My focus is on newer commentaries (at least in part because most of the classics are now freely or cheaply available) and I am offering approximately 5 recommendations for each book of the Bible, alternating between the Old Testament and the New. Today I have turned to the experts to find what they say about 1 & 2 Chronicles.

1 & 2 Chronicles

1 and 2 ChroniclesRichard L. Pratt - 1 & 2 Chronicles (Mentor Commentary, 1998). Tremper Longman writes Baker’s Old Testament Commentary Survey, one of the primary references for commentaries. Strangely, he does not review any of the series by some smaller publishers like Christian Focus; this is a shame because they come highly recommended by many other experts. Several of those other experts commend Pratt’s work and elevate it to the first position. Derek Thomas says tersely, “Excellent! Keeps the theology of the text central. Identifies 28 major biblical-theolgical motifs.” (Amazon, Westminster Books)

Roddy L. Braun and Raymond B. Dillard - 1 Chronicles, 2 Chronicles (Word Biblical Commentary). WBC’s volumes on 1 & 2 Chronciles are written by different authors which makes them a little bit uneven. Most agree that Dillard’s is superior but that both are excellent resources. Longman praises Dillard’s volume by saying, “This commentary makes 2 Chronicles come alive. It is superb in its analysis of the theological message, given 2 Chronicle’s composition in the postexile period. It is one of the few Old Testament commentaries that explores connections with the New Testament.” (Amazon: Volume 1, Volume 2; Westminster Books: Volume 1, Volume 2

1 ChroniclesMartin Selman - 1 Chronicles, 2 Chronicles (Tyndale Old Testament Commentaries). I always try to include one commentary that is written specifically for the general reader and makes a good introductory commentary.
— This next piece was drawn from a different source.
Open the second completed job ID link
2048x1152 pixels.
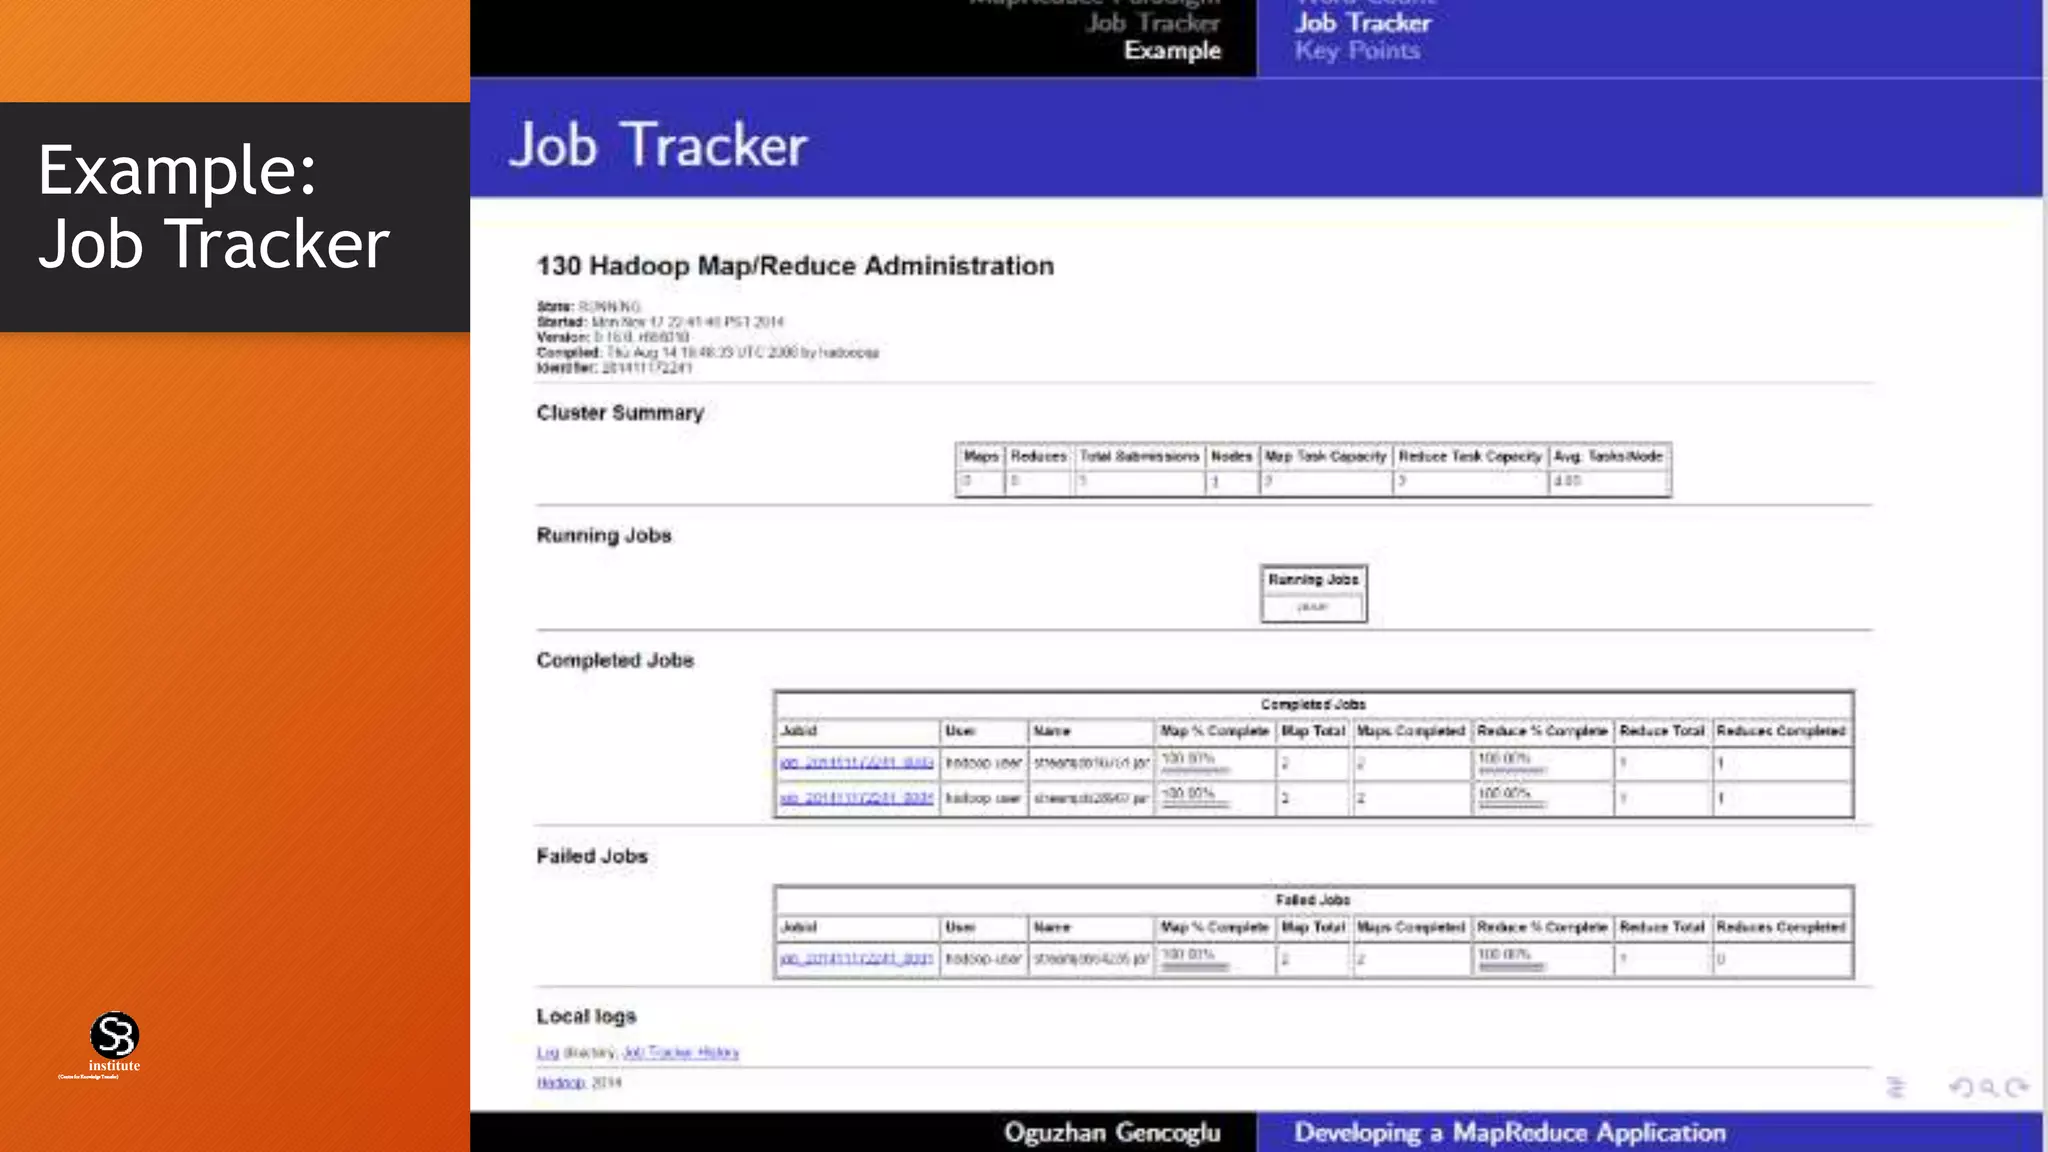click(x=856, y=798)
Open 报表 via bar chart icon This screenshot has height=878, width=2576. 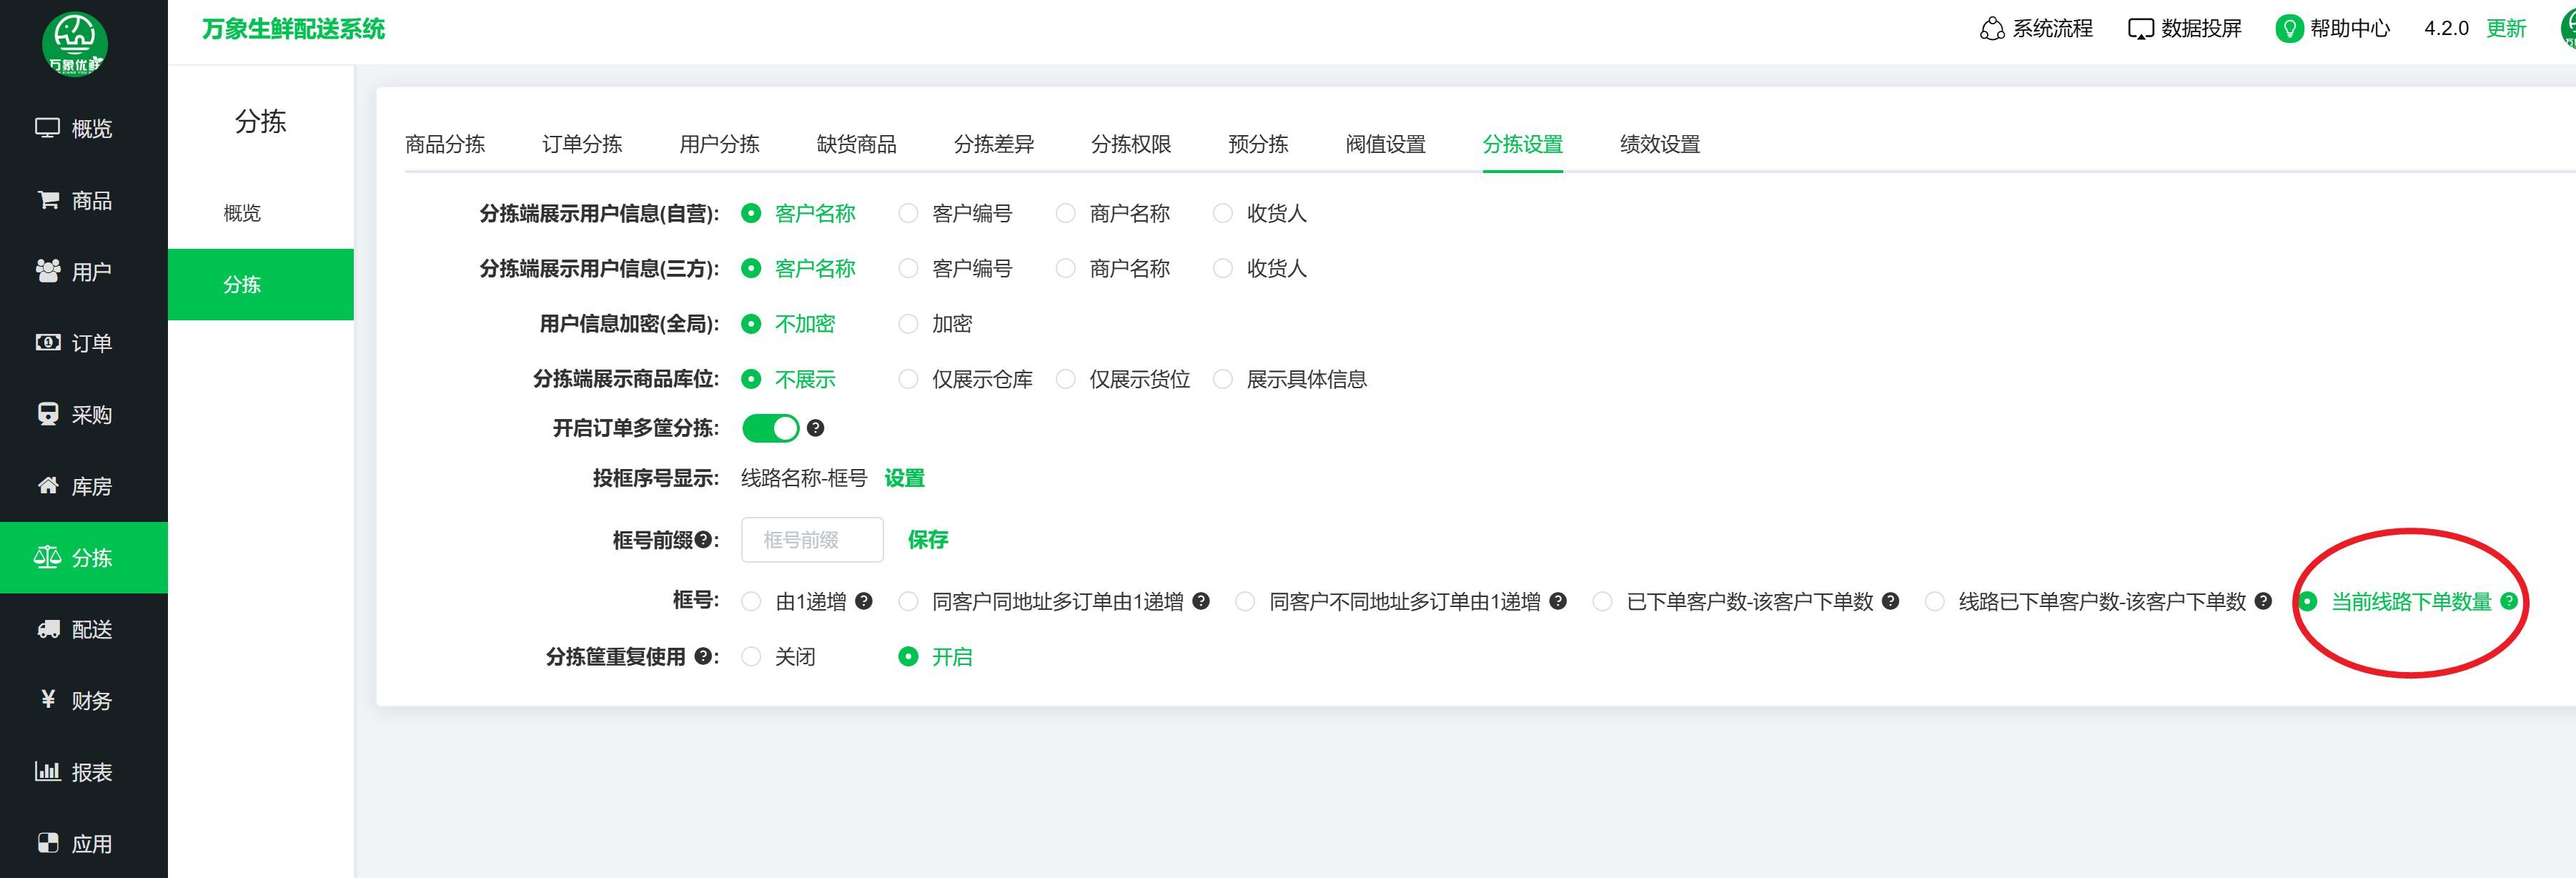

Selman’s contribution to the TOTC fits the bill. Keith Mathison says, “As with many other commentaries in the Tyndale series, Selman’s work is clear and concise without being simplistic. This is a good place to begin for laymen who are looking for a basic introduction to the books.” (Amazon: Volume 1, Volume 2; Westminster Books: Volume 1, Volume 2)

Sara Japhet - 1 & 2 Chronicles (Old Testament Library). Japhet’s commentary is written from something of a critical perspective, so an extra measure of discernment will be necessary when consulting it. But most experts still recommend it because of its thoroughness in many areas. Longman says that its greatest weakness is in the area of theology, but still calls it a masterful work and points out that it “covers the bases on the book of Chronciles: philology, text, literary strategy, and history.” He explains that despite Japhet’s moderately critical perspective she still arrives at many sound, conservative conclusions.  (Amazon)

Hill ChroniclesAndrew E. Hill - 1 & 2 Chronicles (NIV Application Commentary). I’m not sure how many commentaries on you would actually need in order to study, understand or preach Chronicles. However, if I were to target five, I would want to include Andrew Hill’s volume from the NIV Application Commentary series and for exactly the reasons Keith Mathison gives: “It is one thing to understand what the original author of Chronicles was saying to post-exilic Israel, it is another to understand how the teaching of Chronicles applies to the 21st century church. The strength of the NIV Application series is in bridging the gap between the original audience and today’s audience. Hill accomplishes this goal nicely, resulting in a work that will prove especially valuable for pastors and teachers.”  (Amazon, Westminster Books)

Let me close with a couple of questions: Has anyone ever preached through 1 & 2 Chronicles? What are your preferred commentaries? Are there some you’ve found particularly helpful for preaching or for devotional purposes?